Tumor Immunology Team, IBISA Immunomonitoring Platform, Cancer Research Center of Marseillle, INSERM U1068, CNRS U7258, Institut Paoli-Calmettes, Aix-Marseille University, Marseille, France.
Department of Surgical Oncology 2, CNRS, INSERM, Institut Paoli-Calmettes, CRCM, Aix-Marseille University, Marseille, France.
Front Immunol. 2019 Apr 26;10:877. doi: 10.3389/fimmu.2019.00877. eCollection 2019.

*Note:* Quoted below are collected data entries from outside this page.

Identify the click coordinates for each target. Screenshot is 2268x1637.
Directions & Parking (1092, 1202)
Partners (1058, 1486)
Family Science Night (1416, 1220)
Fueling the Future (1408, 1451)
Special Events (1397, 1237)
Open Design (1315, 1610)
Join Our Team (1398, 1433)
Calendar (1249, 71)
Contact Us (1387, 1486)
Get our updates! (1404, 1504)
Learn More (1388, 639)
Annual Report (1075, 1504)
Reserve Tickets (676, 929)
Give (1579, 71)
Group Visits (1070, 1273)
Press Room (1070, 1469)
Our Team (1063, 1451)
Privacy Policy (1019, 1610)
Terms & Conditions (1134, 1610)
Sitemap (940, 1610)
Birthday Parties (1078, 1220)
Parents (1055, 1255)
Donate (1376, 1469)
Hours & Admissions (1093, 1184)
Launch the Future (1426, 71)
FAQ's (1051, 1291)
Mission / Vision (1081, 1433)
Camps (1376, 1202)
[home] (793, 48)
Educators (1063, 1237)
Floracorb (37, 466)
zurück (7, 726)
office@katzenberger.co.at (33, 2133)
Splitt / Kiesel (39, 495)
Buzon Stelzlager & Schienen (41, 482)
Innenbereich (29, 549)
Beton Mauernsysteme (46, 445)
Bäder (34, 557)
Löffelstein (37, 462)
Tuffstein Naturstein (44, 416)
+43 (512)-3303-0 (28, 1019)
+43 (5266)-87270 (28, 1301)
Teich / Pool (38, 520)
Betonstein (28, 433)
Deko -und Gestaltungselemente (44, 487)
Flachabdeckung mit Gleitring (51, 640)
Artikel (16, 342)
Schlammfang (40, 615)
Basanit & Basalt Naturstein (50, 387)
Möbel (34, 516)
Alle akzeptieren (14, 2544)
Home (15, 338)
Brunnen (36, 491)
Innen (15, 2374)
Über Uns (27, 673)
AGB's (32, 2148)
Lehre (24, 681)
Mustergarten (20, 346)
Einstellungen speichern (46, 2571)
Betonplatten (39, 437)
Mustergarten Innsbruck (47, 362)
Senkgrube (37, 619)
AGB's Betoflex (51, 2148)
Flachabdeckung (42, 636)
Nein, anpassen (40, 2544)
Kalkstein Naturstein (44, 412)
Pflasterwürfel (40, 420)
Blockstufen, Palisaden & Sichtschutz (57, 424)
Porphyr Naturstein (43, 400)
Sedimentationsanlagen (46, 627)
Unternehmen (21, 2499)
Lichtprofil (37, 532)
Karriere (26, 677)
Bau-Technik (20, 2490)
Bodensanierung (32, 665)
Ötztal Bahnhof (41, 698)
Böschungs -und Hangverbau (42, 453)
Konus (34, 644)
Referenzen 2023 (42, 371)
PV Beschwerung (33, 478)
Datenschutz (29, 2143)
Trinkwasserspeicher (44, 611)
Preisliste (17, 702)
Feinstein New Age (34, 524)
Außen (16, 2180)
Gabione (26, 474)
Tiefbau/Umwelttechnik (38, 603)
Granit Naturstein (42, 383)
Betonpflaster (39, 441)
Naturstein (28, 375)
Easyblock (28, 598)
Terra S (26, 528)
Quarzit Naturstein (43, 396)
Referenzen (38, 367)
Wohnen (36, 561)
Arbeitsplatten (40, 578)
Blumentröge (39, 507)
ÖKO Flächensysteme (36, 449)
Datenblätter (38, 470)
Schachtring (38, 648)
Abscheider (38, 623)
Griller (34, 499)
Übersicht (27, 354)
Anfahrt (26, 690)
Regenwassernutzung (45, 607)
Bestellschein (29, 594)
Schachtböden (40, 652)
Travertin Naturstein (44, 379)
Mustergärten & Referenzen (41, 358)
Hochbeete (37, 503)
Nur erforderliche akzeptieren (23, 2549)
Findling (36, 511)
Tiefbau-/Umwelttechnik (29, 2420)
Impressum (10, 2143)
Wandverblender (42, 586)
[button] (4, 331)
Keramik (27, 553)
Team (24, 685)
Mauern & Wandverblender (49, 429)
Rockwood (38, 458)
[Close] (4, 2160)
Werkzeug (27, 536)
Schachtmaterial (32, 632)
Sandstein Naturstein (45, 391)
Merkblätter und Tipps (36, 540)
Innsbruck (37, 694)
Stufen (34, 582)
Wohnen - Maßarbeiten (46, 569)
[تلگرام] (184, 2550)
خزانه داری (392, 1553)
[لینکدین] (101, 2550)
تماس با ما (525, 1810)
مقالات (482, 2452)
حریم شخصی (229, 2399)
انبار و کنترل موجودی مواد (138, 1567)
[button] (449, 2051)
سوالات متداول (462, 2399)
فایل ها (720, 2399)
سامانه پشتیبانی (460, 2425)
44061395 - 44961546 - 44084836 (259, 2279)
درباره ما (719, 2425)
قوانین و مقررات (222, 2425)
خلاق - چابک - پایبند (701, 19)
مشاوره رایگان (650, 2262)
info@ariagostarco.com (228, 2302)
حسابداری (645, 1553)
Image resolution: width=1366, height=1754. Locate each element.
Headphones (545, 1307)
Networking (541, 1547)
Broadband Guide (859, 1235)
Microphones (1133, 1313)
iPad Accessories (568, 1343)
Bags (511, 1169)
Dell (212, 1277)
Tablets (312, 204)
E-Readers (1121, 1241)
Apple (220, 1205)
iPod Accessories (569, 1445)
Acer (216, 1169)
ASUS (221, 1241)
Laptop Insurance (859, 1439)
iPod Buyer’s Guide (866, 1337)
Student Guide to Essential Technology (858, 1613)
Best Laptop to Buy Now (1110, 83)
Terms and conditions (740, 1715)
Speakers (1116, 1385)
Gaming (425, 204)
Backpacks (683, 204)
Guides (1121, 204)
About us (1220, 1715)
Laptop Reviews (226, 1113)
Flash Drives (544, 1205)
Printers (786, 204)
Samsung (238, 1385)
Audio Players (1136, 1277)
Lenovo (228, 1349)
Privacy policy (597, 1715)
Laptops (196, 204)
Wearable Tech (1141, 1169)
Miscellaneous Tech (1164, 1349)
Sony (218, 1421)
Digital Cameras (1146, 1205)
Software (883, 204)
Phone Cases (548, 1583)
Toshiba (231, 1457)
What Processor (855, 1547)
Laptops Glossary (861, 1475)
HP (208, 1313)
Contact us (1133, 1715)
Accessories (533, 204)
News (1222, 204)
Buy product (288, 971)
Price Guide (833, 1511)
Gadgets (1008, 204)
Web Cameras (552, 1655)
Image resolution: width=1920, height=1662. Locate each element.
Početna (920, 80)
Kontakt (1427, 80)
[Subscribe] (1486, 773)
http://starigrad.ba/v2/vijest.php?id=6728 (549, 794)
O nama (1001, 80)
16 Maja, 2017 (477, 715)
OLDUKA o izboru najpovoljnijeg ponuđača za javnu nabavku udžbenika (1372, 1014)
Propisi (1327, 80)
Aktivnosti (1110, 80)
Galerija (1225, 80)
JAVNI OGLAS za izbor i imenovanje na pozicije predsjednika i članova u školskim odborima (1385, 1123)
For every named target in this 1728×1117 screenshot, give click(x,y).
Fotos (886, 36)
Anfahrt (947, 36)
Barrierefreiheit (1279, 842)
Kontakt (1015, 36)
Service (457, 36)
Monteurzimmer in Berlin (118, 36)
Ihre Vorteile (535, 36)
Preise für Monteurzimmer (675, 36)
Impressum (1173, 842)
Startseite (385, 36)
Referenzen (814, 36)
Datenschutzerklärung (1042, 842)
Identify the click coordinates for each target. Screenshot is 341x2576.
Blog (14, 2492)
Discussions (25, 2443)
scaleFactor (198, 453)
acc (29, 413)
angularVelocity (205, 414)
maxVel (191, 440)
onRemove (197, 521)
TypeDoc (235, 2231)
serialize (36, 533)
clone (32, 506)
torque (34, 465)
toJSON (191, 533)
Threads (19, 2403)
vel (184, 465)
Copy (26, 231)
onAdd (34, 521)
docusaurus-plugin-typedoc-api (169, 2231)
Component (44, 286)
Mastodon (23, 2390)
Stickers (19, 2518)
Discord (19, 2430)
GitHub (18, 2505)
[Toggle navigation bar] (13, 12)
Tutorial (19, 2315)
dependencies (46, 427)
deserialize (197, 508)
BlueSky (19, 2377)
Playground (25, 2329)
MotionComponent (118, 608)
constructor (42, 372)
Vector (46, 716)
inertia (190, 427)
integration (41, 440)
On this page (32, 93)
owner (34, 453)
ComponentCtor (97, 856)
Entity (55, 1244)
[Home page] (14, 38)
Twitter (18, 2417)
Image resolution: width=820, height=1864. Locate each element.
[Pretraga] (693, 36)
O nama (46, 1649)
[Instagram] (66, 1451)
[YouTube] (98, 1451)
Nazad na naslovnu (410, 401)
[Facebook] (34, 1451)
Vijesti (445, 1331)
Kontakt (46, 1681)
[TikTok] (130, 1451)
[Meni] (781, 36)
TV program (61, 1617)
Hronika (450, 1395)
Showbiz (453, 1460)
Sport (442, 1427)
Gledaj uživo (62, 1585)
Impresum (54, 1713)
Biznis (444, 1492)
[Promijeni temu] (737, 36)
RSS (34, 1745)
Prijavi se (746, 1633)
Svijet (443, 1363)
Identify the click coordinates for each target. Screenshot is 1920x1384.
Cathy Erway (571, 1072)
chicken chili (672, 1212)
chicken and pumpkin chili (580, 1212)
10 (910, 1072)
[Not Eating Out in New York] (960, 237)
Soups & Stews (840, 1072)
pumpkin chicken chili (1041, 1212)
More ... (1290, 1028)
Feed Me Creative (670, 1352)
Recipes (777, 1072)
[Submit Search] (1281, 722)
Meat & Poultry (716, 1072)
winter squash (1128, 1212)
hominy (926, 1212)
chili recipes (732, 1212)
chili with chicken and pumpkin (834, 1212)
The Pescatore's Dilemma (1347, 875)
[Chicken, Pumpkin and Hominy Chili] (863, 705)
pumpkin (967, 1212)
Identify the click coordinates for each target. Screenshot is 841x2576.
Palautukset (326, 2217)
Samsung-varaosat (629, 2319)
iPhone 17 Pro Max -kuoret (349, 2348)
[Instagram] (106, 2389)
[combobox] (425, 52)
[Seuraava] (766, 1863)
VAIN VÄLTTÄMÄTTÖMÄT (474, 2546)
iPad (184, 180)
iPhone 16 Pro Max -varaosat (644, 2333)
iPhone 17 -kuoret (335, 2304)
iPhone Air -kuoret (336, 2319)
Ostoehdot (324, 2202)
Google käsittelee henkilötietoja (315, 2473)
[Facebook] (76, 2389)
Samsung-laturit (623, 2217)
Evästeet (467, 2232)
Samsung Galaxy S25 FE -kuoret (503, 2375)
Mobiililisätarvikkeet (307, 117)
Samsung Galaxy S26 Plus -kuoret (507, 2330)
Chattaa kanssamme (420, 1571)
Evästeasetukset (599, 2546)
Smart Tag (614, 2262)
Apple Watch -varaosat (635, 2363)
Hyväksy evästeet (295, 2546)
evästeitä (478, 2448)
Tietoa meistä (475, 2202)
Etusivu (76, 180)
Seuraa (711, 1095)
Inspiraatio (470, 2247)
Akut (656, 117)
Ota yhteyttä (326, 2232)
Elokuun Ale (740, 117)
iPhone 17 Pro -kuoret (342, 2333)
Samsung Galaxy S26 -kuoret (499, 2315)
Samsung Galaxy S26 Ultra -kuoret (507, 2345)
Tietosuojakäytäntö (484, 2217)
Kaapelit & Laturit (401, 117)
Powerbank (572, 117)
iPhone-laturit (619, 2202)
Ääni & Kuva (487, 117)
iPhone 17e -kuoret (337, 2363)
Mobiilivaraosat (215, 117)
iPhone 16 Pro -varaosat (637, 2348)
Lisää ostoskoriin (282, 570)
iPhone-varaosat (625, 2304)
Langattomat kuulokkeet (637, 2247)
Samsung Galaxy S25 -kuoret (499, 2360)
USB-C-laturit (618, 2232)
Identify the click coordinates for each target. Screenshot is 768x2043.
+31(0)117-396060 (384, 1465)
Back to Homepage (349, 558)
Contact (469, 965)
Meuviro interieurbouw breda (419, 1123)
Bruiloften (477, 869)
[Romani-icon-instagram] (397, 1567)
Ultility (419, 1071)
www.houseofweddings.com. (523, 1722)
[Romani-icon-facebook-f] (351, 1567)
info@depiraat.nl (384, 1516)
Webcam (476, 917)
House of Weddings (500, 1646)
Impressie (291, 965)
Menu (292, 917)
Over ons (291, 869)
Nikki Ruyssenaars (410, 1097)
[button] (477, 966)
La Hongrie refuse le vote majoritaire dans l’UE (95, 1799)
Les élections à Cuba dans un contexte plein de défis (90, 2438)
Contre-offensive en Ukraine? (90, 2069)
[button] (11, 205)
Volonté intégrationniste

Endometrial Cancer is the most common cancer in the female genital tract in developed countries, and with its increasing incidence due to risk factors such as aging and obesity tends to become a public health issue. However, its immune environment has been less characterized than in other tumors such as breast cancers. NK cells are cytotoxic innate lymphoid cells that are considered as a major anti-tumoral effector cell type which function is drastically altered in tumors which participates to tumor progression. Here we characterize tumor NK cells both phenotypically and functionally in the tumor microenvironment of endometrial cancer. For that, we gathered endometrial tumors, tumor adjacent healthy tissue, blood from matching patients and healthy donor blood to perform comparative analysis of NK cells. First we found that NK cells were impoverished in the tumor infiltrate. We then compared the phenotype of NK cells in the tumor and found that tumor resident CD103 NK cells exhibited more co-inhibitory molecules such as Tigit, and TIM-3 compared to recruited CD103 NK cells and that the expression of these molecules increased with the severity of the disease. We showed that both chemokines (CXCL12, IP-10, and CCL27) and cytokines profiles (IL-1β and IL-6) were altered in the tumor microenvironment and might reduce NK cell function and recruitment to the tumor site. This led to hypothesize that the tumor microenvironment reduces resident NK cells cytotoxicity which we confirmed by measuring cytotoxic effector production and degranulation. Taken together, our results show that the tumor microenvironment reshapes NK cell phenotype and function to promote tumor progression.
子宫内膜癌是发达国家女性生殖道最常见的癌症,由于老龄化和肥胖等风险因素的增加,其发病率呈上升趋势,因此趋于成为一个公共卫生问题。然而,与乳腺癌等其他肿瘤相比,其免疫环境的特征描述较少。NK 细胞是细胞毒性先天淋巴细胞,被认为是主要的抗肿瘤效应细胞类型,其功能在肿瘤中发生明显改变,参与肿瘤进展。在这里,我们在子宫内膜癌的肿瘤微环境中对肿瘤 NK 细胞进行了表型和功能特征分析。为此,我们收集了子宫内膜肿瘤、肿瘤相邻的健康组织、匹配患者的血液和健康供体的血液,以对 NK 细胞进行比较分析。首先,我们发现 NK 细胞在肿瘤浸润中减少。然后,我们比较了肿瘤和肿瘤中 NK 细胞的表型,发现与招募的 CD103 NK 细胞相比,肿瘤驻留的 CD103 NK 细胞表达更多的共抑制分子,如 Tigit 和 TIM-3,并且这些分子的表达随着疾病的严重程度而增加。我们表明,趋化因子(CXCL12、IP-10 和 CCL27)和细胞因子谱(IL-1β 和 IL-6)在肿瘤微环境中均发生改变,可能降低 NK 细胞的功能并减少其向肿瘤部位的募集。这导致我们假设肿瘤微环境降低了驻留 NK 细胞的细胞毒性,我们通过测量细胞毒性效应产物的产生和脱颗粒来证实了这一点。总之,我们的结果表明,肿瘤微环境重塑了 NK 细胞的表型和功能,以促进肿瘤进展。